(Exercise brief) Repeat only the lines from the one that contains "Given: Click the 敏感词拦截 icon" through the final line of the listing below, exactly, please, without pictures.
BEGIN
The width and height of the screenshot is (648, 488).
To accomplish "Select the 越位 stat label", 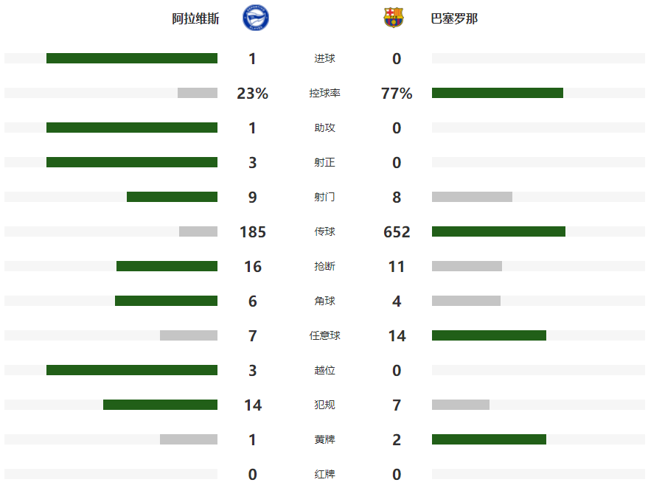I will click(x=324, y=370).
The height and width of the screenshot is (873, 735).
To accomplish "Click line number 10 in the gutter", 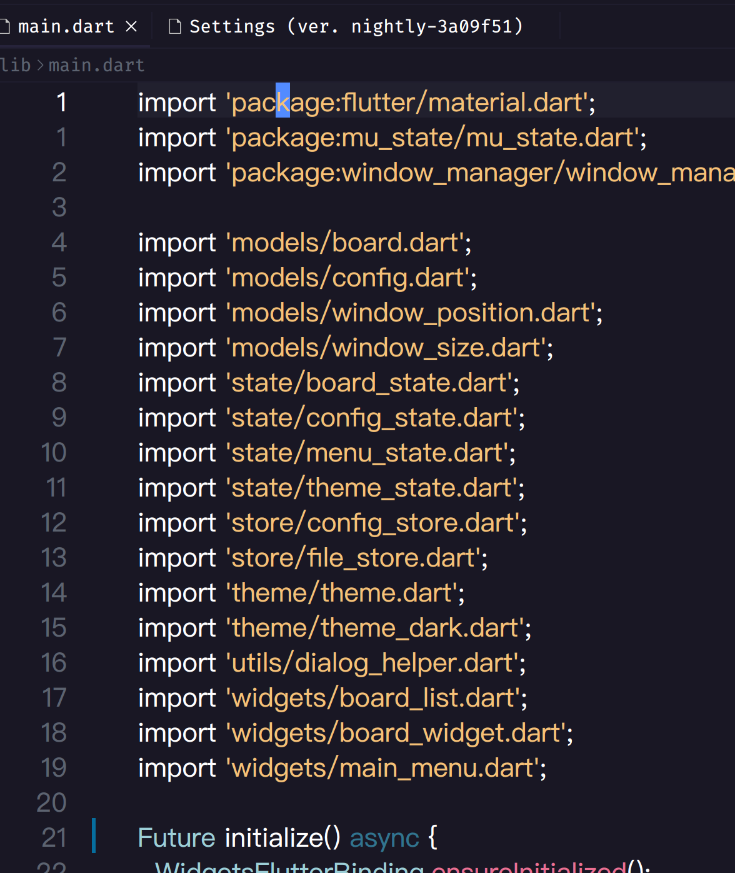I will (x=54, y=452).
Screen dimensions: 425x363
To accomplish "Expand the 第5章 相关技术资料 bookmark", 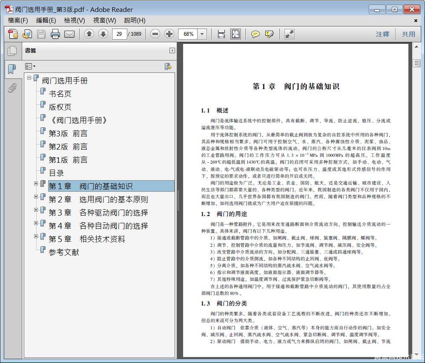I will point(36,236).
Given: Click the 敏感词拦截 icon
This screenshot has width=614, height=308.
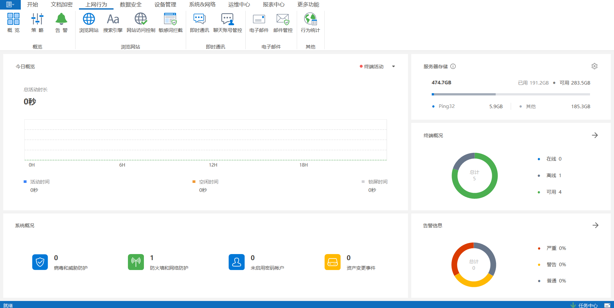Looking at the screenshot, I should click(170, 19).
END
(Answer area)
Given: Click the 敏感词拦截 icon
This screenshot has width=614, height=308.
Looking at the screenshot, I should click(170, 19).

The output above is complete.